Wednesday, December 12, 2007
Ho, ho, huh?
You knew I couldn’t leave this one alone…
Santa Claus: What in the world is this all about? I mean, I know Santa had kind, humble origins as St. Nicholas, but then he kept getting twisted and messed with until he had morphed into some crazy, boisterous, larger-than-life icon that bears little resemblance to the original… And that’s a shame unto itself.
But why, oh why, is every stranger intent upon making sure my kid milks this Santa concept for all it’s worth? Everywhere we go, everyone who lays eyes upon him is asking, “Are you going to get some presents from Santa? Did you tell Santa what you want for Christmas? Have you been a good boy so Santa will bring you lots of things?” These people aren’t familiar to us; I could be a Jehovah’s Witness or Jewish and they’d never know. Maybe I should buy the kid a little skullcap or something, but that would be wrong (because he’s not old enough, technically, to wear one—and because it would fly completely in the face of what I really do believe.)

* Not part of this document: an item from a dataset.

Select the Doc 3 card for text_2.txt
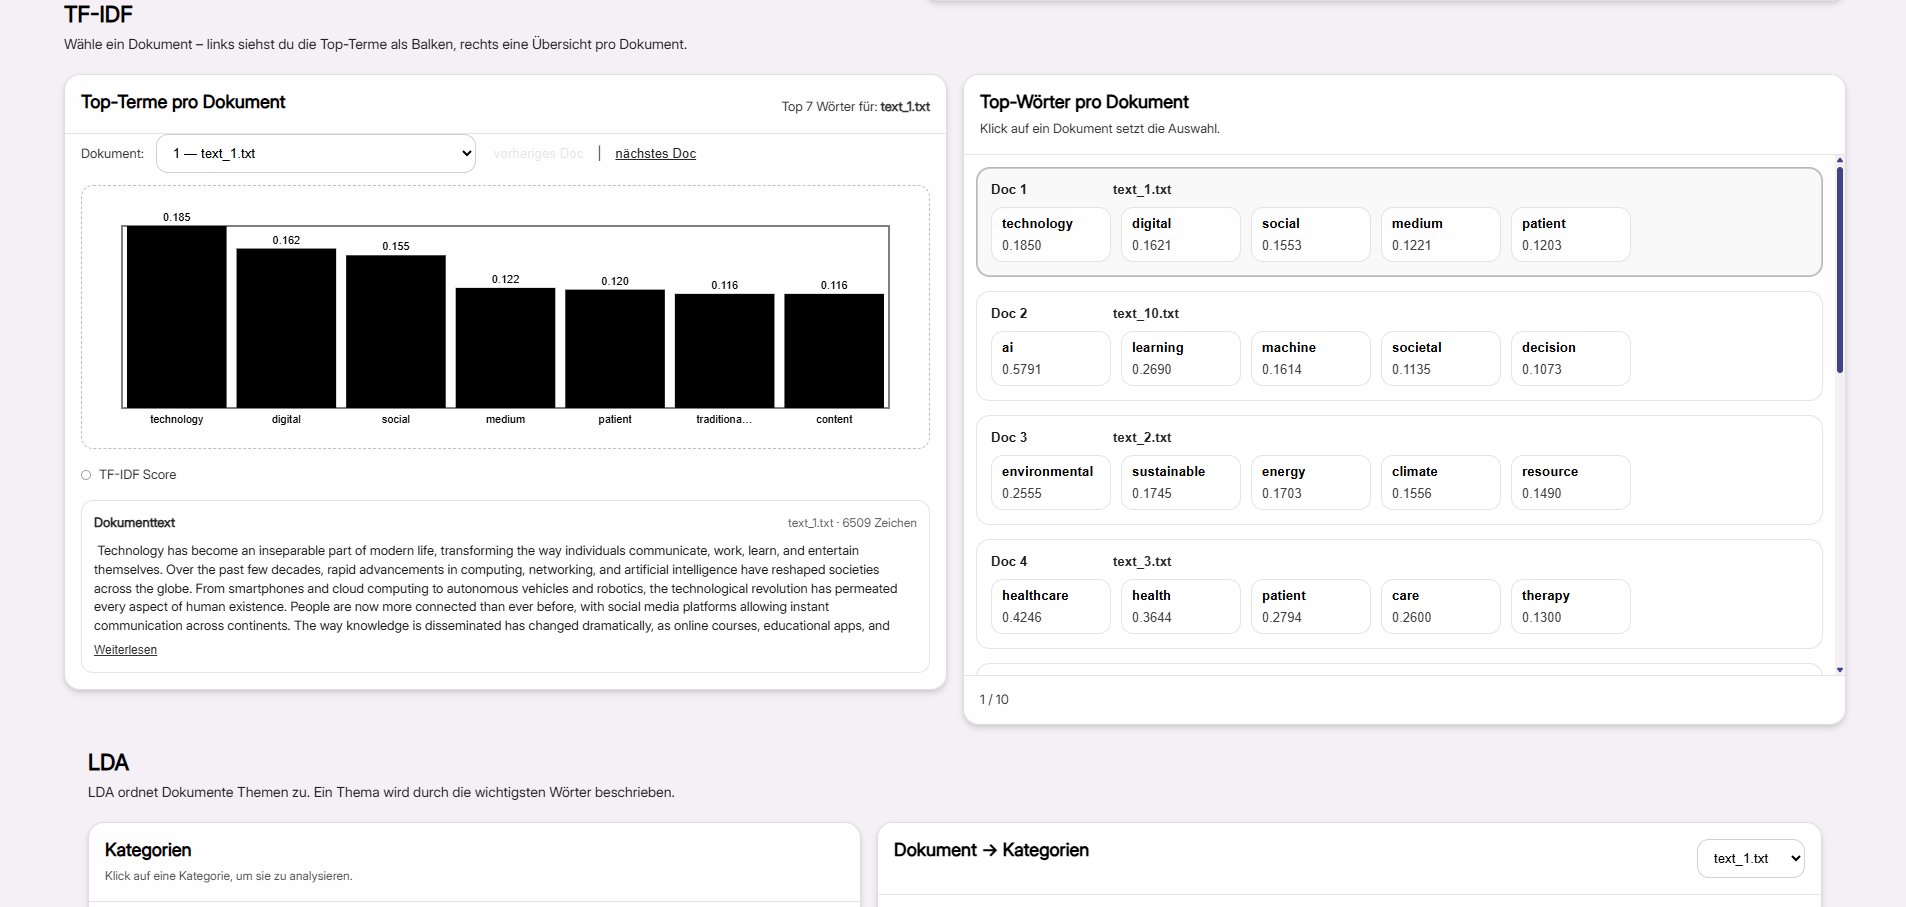This screenshot has width=1906, height=907. pos(1399,437)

Anyway. It’s weird. Step away from “tradition” for a minute and think about it: these strangers are asking my kid if he’s going to behave well so that a person he does not know will reward him with goods. These people, well-meaning though they may be, are inquiring of my son whether he plans to go sit on a big, fat, strange man’s lap and tell him his innermost desires. Isn’t that a tad odd, really? Take away the red and white uniform and beard, and there's a guy in a busy, crowded place, encouraging kids to sit on his lap and tell him what they want, asking them if they've been naughty or nice... You know what you’d likely have in the eyes of the world, don’t you? A pedophile. And what are we telling our kids all the time? Watch out for strangers, don’t talk to strangers, don’t let anyone touch you or do anything to you that makes you uncomfortable. It’s no wonder many little kids are frightened of the guy!
And seriously, did you look forward to that experience when you were a kid? I don’t clearly recall the moment, but I do have a faint memory of intense anxiety and skipping heart prior to the sitting, and then huge relief after the dirty deed was done. It was not enjoyable; it was a ritual you performed because you truly believed it was the only way to get what you wanted on Christmas morning. Hmmm. Is this a healthy message to send? It kind of bears a ghostly resemblance to prostitution… Okay, that’s a stretch. But still.
So, we’re not in a hurry to usher Marcus into a crowded store to sit on anyone’s lap. It takes the focus off of the real reason we celebrate the holiday—after all, nobody’s wishing me a merry Sant’mas yet, thank goodness—but frankly, it just seems like an ordeal that can be delayed for a while. I think he’d be terrified of the guy, after all, and I can’t justify terrorizing my own child. Besides, we’ve downplayed the whole Santa end of Christmas as much as we can; we should take full advantage of his ignorance. I know, I know; inevitably, he will run into kids who feed the frenzy and plant greed in my sweet little one like bad weeds. But until that happens, we’ll politely acknowledge Santa, answer any questions about him, and then change the subject.
Besides, I want to check online and find out if the big department stores run an Act 34 on their seasonal Santas. Look how many perverts still manage to sneak into the school systems, and those organizations run all sorts of background checks prior to employing someone. Makes you wonder, eh?